Ken Jung shrugged. ‘If we have to,’ he said defensively. ‘Remember, if the suicide bombers have left, if they’re already on their way here, then — if we manage to find them — we’ll need to contain them quickly if we’re gonna have any chance of stopping them. We won’t have any idea of when they were injected, or how long we have until the spores erupt. Of course we’ll try and quarantine them if possible, but if not’ — he shrugged his shoulders again — ‘well, we know that intense heat will destroy the virus.’

‘I can only imagine how that’s going to play on the evening news,’ Abrams said, shaking her head sadly. But what choice did she have? Mobile HAZMAT units were already on their way to the nation’s busiest airports — low-key, to avoid bringing any attention on themselves — and USAMRIID were preparing to tackle the virus if it ever got out into the open.

Security was being scaled up at all ingress points to the United States, and medical personnel were being recalled from leave across the country. Abrams knew they wouldn’t be able to keep such a mobilization away from the press for long; she just hoped it would be long enough.

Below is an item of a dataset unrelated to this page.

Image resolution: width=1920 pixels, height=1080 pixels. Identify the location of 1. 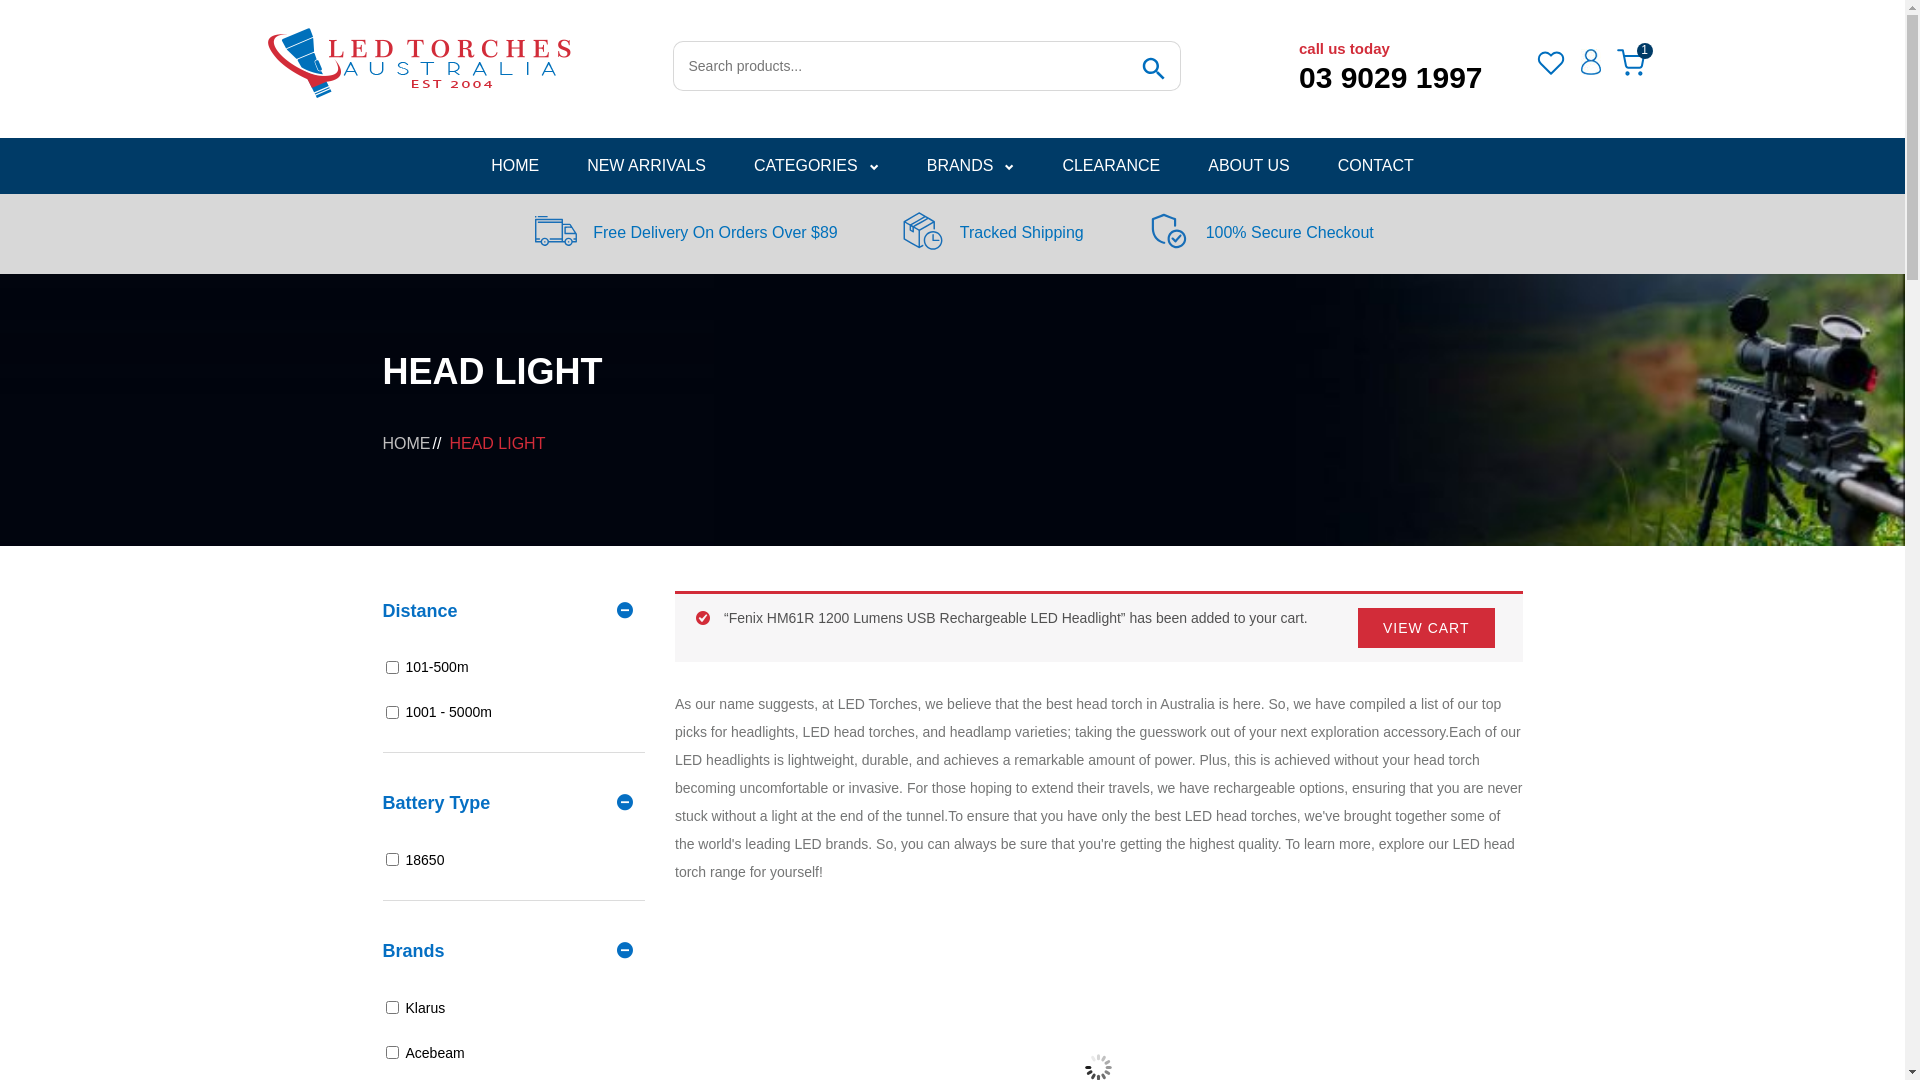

Still shaking her head, she picked up the phone and placed a call to Olsen. ‘Pete,’ she said, ‘I need you to initiate something immediately.’ She paused, gathering herself before she continued. ‘I need you to get teams to every airport. Armed with flamethrowers.’ There was a beat pause as Olsen responded. ‘Yes, you heard me right,’ Abrams said. ‘Heat kills the virus and — Heaven help us — those awful weapons might be our last chance, if it gets to that stage.’

After Olsen confirmed the order, Abrams replaced the receiver and looked at the experts gathered round her. ‘Now,’ she sighed, ‘does anybody have any good news?’

The men and women sat around the table in the Oval Office looked at one another, but nobody said a word.

2

As the Eurofighter Typhoon continued its supersonic cruise across the barren deserts of the Saudi interior, Cole tried to think about what he was going to do when the aircraft was in position, tried to concentrate on his future actions.

And yet all he could think about was the past.

The journey reminded him far too much of his last supersonic flight, aboard the secret US airplane known as the Aurora — a craft which had delivered him from Andrews Air Force Base outside Washington DC to the cold skies above Kreith in Austria. A hypersonic journey of over four thousand miles in little more than an hour, which had ended when he’d been jettisoned from the bomb bay doors at 120,000 feet. A suicidal jump, but one he’d survived; he’d had to, he’d thought at the time — the lives of his family depended upon it.

And yet he’d failed to save them, could see even now how their heads erupted from the gunshots, how the blood had flown across the pine-walled games room of his old friend’s house. A house he had thought was safe; a friend he had thought he could trust.

The images poured through his mind, and he was unable to stop them; he’d done so well up until now, managed to avoid the dreams, avoid the thoughts, the nightmares, the fears. But now all of the adrenalin and stress of recent events was erupting within him, threatening once more to push him over the edge, drag him back to where he was when he’d been slowly killing himself in the bars and nightclubs of Thailand.